Locate every line in the records below that contains the word "will", and copy each one.

----- Record extracts -----

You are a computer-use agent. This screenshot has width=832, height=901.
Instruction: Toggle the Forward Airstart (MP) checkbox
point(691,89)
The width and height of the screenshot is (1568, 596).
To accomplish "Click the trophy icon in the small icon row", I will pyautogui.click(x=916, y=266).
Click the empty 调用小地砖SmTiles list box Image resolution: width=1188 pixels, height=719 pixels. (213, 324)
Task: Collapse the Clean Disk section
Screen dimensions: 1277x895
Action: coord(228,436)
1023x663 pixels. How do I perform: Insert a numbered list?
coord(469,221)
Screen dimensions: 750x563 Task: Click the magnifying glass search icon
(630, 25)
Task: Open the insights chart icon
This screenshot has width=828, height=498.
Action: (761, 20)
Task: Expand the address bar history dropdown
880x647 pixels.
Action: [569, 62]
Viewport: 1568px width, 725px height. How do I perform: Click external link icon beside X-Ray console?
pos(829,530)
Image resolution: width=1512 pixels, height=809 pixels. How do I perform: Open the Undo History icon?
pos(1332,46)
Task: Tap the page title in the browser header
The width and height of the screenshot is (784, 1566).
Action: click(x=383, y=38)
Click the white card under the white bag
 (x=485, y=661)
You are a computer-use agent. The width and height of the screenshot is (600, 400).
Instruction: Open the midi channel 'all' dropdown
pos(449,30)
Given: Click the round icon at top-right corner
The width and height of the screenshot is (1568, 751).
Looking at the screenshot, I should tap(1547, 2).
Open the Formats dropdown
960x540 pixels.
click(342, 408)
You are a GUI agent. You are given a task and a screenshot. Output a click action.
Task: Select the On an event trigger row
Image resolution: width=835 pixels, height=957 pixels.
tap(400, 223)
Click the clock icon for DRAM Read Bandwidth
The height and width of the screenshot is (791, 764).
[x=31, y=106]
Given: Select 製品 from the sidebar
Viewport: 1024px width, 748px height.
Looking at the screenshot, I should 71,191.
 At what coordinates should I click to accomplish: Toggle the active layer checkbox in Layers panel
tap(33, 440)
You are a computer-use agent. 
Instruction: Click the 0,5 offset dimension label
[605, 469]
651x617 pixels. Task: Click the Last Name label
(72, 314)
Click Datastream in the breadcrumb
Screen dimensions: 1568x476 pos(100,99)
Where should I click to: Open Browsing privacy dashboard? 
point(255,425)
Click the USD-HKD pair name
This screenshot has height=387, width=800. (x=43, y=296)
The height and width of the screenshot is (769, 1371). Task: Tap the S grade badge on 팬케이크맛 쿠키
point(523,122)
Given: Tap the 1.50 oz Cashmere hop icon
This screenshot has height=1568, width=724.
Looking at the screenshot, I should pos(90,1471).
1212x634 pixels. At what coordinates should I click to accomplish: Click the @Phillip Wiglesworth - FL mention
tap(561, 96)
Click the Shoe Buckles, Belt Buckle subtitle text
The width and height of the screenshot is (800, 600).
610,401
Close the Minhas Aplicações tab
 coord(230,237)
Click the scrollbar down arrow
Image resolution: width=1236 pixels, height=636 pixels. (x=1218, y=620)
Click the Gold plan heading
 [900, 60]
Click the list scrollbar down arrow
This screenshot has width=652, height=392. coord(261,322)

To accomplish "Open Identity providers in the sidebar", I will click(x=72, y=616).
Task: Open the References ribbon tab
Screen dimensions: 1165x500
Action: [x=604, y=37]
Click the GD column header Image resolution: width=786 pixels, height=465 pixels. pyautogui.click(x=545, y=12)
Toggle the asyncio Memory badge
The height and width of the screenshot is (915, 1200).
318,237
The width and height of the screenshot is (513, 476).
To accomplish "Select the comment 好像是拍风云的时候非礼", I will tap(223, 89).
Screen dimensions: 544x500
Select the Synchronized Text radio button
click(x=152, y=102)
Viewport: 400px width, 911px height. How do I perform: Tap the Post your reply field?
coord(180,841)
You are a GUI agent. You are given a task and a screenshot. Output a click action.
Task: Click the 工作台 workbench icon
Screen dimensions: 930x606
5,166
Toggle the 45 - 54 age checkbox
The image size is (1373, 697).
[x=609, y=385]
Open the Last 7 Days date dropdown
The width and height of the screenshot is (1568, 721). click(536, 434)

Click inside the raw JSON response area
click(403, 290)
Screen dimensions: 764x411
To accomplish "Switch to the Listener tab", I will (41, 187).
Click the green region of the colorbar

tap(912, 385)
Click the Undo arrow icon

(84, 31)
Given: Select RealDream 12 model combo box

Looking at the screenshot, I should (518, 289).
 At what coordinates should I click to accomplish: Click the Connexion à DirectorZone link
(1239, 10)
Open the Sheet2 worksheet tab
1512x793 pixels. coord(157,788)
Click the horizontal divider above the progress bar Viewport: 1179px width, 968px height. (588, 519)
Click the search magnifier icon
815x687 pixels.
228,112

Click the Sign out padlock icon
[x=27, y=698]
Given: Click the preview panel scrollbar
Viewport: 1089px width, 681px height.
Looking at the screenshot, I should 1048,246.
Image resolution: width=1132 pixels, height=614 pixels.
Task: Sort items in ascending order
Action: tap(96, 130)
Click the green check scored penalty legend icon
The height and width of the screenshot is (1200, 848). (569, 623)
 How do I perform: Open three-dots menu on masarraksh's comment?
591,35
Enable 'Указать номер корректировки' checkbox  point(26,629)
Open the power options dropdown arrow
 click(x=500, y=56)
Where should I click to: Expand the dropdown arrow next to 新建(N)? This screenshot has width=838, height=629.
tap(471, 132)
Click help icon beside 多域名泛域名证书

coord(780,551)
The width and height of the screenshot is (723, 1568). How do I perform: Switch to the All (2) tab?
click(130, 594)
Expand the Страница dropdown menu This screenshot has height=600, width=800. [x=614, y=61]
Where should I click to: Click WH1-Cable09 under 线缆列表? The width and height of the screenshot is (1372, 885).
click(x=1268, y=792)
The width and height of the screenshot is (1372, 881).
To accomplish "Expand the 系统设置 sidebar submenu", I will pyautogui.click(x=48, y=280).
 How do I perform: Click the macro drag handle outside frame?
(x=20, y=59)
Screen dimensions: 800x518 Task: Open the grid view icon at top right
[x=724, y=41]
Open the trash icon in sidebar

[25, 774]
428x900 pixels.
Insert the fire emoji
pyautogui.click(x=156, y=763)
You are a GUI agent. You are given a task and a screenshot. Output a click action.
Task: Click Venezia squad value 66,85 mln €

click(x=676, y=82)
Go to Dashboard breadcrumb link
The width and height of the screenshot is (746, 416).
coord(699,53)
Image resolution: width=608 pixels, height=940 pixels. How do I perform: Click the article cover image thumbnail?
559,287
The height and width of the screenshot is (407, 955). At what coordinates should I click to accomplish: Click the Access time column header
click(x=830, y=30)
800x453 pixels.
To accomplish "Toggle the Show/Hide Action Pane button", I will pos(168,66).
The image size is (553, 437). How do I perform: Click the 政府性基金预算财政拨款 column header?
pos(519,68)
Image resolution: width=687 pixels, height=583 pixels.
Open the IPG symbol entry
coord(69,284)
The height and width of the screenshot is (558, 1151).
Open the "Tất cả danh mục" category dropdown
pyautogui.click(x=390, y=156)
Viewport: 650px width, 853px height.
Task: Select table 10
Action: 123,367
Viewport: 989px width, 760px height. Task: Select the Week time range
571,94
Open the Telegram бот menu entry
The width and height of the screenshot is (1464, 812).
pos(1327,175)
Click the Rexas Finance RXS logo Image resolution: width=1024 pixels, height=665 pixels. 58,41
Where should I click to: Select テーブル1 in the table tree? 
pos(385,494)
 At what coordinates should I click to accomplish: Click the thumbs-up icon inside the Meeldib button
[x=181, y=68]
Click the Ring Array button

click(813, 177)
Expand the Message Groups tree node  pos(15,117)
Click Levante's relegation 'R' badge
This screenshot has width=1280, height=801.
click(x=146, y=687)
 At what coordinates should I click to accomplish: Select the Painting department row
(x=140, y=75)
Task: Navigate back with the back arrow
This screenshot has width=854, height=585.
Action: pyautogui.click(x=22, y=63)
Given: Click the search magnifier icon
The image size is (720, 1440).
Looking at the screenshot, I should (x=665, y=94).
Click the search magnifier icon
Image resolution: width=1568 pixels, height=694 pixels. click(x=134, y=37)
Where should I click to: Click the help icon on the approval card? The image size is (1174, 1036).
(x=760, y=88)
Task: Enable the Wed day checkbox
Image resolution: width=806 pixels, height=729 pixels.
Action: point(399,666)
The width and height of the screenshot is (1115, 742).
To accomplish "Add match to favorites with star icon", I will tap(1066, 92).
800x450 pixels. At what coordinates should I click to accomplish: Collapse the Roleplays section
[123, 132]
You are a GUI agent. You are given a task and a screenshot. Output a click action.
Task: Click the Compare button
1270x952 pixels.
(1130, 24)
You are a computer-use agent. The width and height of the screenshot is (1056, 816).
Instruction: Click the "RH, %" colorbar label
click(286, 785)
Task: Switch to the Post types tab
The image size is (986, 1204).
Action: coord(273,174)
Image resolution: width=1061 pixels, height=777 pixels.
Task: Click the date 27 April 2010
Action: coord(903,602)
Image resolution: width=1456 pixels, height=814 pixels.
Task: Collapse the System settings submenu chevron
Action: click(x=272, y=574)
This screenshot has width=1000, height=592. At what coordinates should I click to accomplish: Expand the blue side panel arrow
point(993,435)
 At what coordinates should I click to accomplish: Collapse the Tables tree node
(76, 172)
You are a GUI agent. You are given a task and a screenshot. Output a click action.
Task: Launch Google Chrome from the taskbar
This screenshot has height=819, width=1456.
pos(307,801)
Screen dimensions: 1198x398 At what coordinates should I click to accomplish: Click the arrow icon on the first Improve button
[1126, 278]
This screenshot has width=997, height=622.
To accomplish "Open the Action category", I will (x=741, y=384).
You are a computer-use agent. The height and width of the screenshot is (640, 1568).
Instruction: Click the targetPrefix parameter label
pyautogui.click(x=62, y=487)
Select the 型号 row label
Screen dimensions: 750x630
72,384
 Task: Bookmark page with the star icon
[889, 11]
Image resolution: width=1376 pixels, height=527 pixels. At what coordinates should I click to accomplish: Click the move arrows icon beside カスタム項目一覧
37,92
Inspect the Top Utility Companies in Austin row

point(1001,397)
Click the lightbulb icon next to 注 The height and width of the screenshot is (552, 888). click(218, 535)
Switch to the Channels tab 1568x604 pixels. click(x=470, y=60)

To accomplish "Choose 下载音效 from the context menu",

-----

Solved problem ::
To accomplish "Click the trophy icon in the small icon row", I will pyautogui.click(x=916, y=266).
To accomplish "Open Identity providers in the sidebar", I will click(x=72, y=616).
To accomplish "Select the comment 好像是拍风云的时候非礼", I will tap(223, 89).
To accomplish "Switch to the Listener tab", I will (41, 187).
To accomplish "Expand the 系统设置 sidebar submenu", I will pyautogui.click(x=48, y=280).
To accomplish "Toggle the Show/Hide Action Pane button", I will pos(168,66).
To accomplish "Add match to favorites with star icon", I will tap(1066, 92).
To accomplish "Open the Action category", I will (x=741, y=384).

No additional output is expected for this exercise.